Users unfazed by consumer Vista OS delay

Microsoft's announcement that it would delay the planned release of some versions of Windows Vista -- those aimed at consumers and small businesses -- won't adversely affect large corporations' plans.

That's primarily because few planned to roll out Vista aggressively.

"No surprise," Marc West, CIO at H&R Block said about the delay. The company has 120,000 PCs throughout its thousands of tax preparation branch offices running either Windows 2000 or XP. According to West, H&R Block had no plans to upgrade to Vista until 2009, at the earliest.

"Given the current state of XP, it is wise for them to go for a higher quality and more security-tested product versus rushing for a deadline and having problems that diminish the opportunity to gain market attention [and] happy customers."

"For most companies, this slip will not be an issue, because it will take them 18 months for testing and planning before they can start deploying Windows Vista anyway," said Michael Silver, an analyst with Gartner Inc. "Companies should have been planning for 2008 deployment anyway.
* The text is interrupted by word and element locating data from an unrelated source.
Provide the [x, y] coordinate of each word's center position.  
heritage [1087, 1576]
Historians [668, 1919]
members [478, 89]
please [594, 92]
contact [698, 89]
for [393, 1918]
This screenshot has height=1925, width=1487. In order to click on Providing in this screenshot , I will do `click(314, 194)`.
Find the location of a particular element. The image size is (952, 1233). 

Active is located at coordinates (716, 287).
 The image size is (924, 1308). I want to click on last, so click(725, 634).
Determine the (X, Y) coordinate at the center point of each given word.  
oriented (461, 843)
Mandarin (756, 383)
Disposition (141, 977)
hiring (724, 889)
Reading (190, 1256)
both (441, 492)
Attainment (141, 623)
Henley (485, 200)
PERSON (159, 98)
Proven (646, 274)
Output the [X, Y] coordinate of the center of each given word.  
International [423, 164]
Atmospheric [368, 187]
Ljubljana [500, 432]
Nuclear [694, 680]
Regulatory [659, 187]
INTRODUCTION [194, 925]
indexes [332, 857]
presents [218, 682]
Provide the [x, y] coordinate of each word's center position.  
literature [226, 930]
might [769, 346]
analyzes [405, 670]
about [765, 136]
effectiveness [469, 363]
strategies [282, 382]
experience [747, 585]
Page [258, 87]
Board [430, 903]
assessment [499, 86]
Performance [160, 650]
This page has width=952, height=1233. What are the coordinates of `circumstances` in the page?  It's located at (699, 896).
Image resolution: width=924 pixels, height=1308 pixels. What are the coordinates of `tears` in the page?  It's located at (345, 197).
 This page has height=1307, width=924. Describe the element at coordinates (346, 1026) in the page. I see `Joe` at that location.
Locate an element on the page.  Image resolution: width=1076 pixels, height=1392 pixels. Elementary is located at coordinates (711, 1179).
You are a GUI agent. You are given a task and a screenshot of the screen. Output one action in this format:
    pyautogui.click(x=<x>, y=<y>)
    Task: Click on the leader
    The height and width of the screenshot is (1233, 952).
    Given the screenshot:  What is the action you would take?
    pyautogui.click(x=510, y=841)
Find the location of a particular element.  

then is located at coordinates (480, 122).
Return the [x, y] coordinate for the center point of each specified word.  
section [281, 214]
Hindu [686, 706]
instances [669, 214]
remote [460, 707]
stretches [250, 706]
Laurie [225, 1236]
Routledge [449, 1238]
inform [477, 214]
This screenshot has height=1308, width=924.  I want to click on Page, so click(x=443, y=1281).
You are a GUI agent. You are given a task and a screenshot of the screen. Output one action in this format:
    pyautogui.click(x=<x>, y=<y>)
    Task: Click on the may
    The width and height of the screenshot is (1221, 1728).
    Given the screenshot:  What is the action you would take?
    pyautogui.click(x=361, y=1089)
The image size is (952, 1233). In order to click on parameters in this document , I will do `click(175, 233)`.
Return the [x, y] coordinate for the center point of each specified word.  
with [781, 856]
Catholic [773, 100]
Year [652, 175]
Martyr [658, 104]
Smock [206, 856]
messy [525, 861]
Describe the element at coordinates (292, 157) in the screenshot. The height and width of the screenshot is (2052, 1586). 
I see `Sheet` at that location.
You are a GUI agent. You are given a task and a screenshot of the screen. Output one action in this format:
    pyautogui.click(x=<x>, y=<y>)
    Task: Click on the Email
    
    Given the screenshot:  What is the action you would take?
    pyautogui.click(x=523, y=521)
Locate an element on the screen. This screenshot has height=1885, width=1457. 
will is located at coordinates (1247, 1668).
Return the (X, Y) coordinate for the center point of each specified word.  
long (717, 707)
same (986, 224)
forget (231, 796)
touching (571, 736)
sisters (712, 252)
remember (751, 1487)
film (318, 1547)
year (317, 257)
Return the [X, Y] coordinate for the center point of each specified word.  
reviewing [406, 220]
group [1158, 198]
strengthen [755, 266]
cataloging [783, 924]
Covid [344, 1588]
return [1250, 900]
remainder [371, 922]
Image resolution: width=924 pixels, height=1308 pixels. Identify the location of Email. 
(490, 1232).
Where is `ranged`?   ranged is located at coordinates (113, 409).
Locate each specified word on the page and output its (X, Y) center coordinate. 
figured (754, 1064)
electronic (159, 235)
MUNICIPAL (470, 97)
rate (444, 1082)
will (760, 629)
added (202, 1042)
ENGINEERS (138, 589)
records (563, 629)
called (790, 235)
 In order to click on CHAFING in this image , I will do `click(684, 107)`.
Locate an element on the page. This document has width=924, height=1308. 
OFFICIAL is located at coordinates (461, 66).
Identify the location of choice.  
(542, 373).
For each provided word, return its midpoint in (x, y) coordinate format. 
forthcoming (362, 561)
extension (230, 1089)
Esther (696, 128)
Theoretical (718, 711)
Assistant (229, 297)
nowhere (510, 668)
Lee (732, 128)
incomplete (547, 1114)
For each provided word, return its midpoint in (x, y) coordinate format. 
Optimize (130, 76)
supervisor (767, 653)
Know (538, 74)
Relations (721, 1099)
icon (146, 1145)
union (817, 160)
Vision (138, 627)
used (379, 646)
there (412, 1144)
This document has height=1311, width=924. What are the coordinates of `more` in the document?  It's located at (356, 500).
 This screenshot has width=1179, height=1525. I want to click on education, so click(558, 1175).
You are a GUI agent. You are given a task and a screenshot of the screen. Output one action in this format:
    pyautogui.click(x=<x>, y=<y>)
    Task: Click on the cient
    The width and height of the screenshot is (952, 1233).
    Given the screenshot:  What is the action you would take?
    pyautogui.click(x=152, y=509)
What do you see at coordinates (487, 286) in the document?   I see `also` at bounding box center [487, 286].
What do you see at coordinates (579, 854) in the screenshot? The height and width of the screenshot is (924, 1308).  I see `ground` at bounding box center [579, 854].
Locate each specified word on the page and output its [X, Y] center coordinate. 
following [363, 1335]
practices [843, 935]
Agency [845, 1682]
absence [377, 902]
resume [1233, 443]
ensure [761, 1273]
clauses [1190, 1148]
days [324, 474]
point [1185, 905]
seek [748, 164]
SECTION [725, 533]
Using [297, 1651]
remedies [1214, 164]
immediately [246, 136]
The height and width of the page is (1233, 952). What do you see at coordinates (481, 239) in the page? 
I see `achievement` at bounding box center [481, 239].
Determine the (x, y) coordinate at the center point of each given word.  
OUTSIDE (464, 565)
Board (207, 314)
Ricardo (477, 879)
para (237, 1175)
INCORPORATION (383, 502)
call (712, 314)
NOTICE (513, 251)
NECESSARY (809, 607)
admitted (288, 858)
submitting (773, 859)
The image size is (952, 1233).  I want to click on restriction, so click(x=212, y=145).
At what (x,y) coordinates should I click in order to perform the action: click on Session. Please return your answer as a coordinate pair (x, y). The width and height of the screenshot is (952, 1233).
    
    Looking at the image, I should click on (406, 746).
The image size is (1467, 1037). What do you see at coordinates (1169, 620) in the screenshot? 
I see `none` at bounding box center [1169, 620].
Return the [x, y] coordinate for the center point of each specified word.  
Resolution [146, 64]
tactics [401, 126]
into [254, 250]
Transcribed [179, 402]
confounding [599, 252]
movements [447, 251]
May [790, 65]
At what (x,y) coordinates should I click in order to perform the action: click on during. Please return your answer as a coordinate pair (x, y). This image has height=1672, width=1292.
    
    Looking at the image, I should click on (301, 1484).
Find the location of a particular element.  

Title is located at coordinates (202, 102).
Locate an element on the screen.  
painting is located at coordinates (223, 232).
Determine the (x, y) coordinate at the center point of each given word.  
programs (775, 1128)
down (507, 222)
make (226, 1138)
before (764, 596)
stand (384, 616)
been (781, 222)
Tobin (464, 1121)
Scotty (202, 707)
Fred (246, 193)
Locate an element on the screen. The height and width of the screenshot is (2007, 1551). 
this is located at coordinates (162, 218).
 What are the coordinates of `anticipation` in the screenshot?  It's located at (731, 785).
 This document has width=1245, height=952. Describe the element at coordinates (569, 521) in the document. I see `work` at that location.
"Microsoft could slip the business editions into 2007 without a big impact on what most companies would do, and that's certainly possible," he said. "The Home editions were really the more important ones to get out this year. Once they miss Christmas, slipping again has fewer ramifications."

Both Gartner and Forrester Research had released reports last year predicting that enterprise uptake of Windows Vista would be sluggish, just as it was with Windows XP. Forrester, for instance, said in December that its surveys indicated that only a third of big business users planned to start deploying Vista when it became available -- or even by the time Microsoft releases a Service Pack 1 update, which typically takes a year or so. About 20 percent of users in Forrester's July 2005 survey of 56 large companies said they had no plans to upgrade Vista at all.

Microsoft will continue to release Windows Vista Business and Windows Vista Enterprise to volume licensing customers in November. The four consumer editions of Vista, while still being released to manufacturing in November, won't arrive installed in PCs on store shelves until January -- after the important holiday shopping season. Jim Allchin, co-president of the company's platform and services division announced the delay Tuesday, saying the company wants to ensure that the OS is solid and secure before releasing it.

Microsoft also said that retail sales of new PCs are actually higher in January than in december.

Even enterprises with speedier rollout plans said the consumer version shipping delay doesn't affect their rollout plans.

"The Microsoft announcement does not adversely affect us," said Robert Fort, director of IT for Los Angeles-based music retailer, Virgin Entertainment Group. Virgin has about 500 PCs serving as in-store Point-of-Service (POS) terminals and kiosks running a combination of Windows 2000, Windows Embedded for Point of Service (WEPOS) and an old IBM "green screen" OS. The retailer is part of Microsoft's early Technology Adopter Program, or TAP, and "will continue to follow its timeline," Fort said.